An unequivocal recommendation of Michel Houellebecq's latest novel Serotonin and indeed of the authorship as a whole. Few others know how to be so political without even being political and satirizing the decadent way of life of us Western Europeans.

The evening land

Few writers have the ability to exhibit the modern Western European like Michel Houellebecq. With his latest thriller novel, the French provocateur once again lives up to the massive expectations. No doubt that literature is alive and holds hope for all those of us who think it's all going to hell and like to comfort ourselves with a good book.

Michel Houellebecq published the novel Submission back in January 2015, the same day Islamist madmen stormed the editorial offices of the satirical magazine Charlie Hebdo in Paris, shooting and killing 13 people.

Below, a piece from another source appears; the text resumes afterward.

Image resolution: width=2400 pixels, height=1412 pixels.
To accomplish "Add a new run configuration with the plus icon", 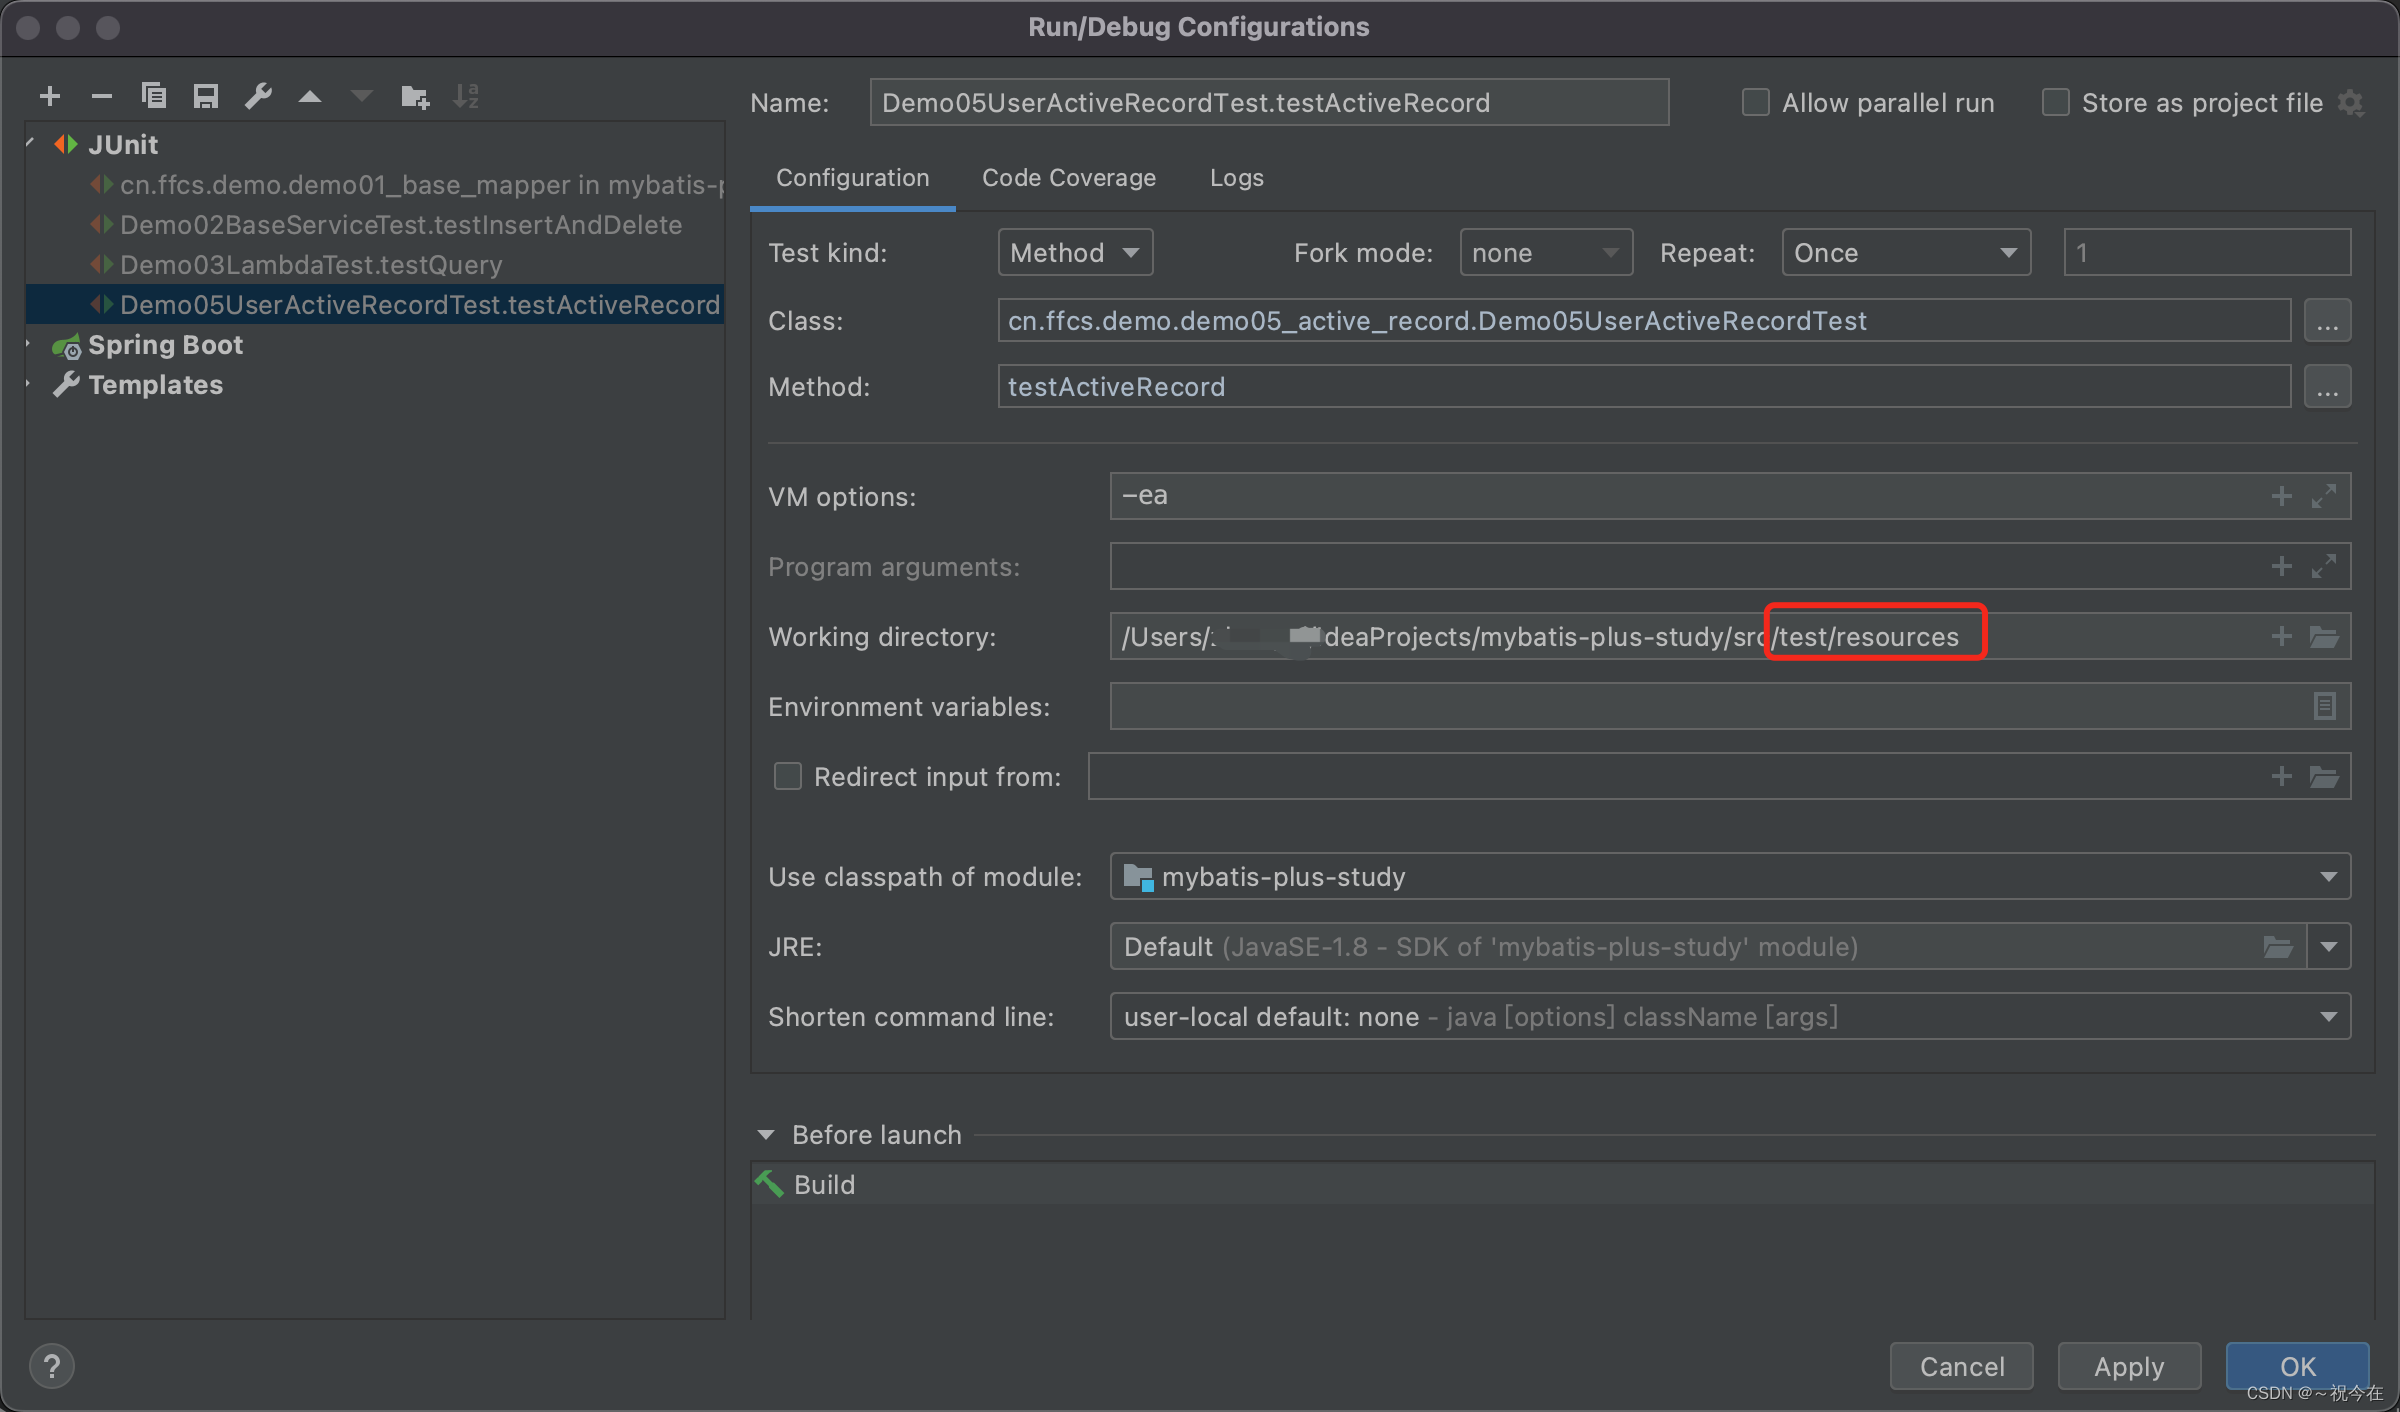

Serotonin is thus both symptom and treatment—exactly like late capitalism, which with its Janus head simultaneously seduces us and screws us.

Today, yellow vests fill the streets of Paris and the differences between the elites' perception of reality and, on the other hand, the conditions ordinary people live (and fight) under are greater than ever. With the publication of the novel Serotonin, the master misanthrope has once again succeeded in hitting us where it hurts the most.

The novel takes us to a Paris where no one can provoke the novel's narrator Flourent-Claude to anything anymore, or even make him feel anything other than resignation; where the neo-feudal class has ritualized its strange, Gothic sex orgies and Amazon's delivery service now enables people to live in complete isolation in the midst of the metropolis.

Repeatedly we also visit a Norman fringe country, where the increasingly ailing economy of agriculture is not due to a lack of effort on the part of the farmers, but is a definite structural condition; where good men are left alone, while women and children live the city life, detached from nature and the production of their food.

Exaggerated, indeed, but in many ways also a development—or rather the opposite—and a split between centers and peripheral areas that here in Denmark we know only too well.

Serotonin can probably best be described as a morbid celebratory speech, written on the occasion of the student rebellion's 50th birthday. We Gen Xers can take the opportunity to take stock of our lives and try to come to terms with the idea that people in our parents' generation cultivated themselves and their own self-realization at the expense of their children.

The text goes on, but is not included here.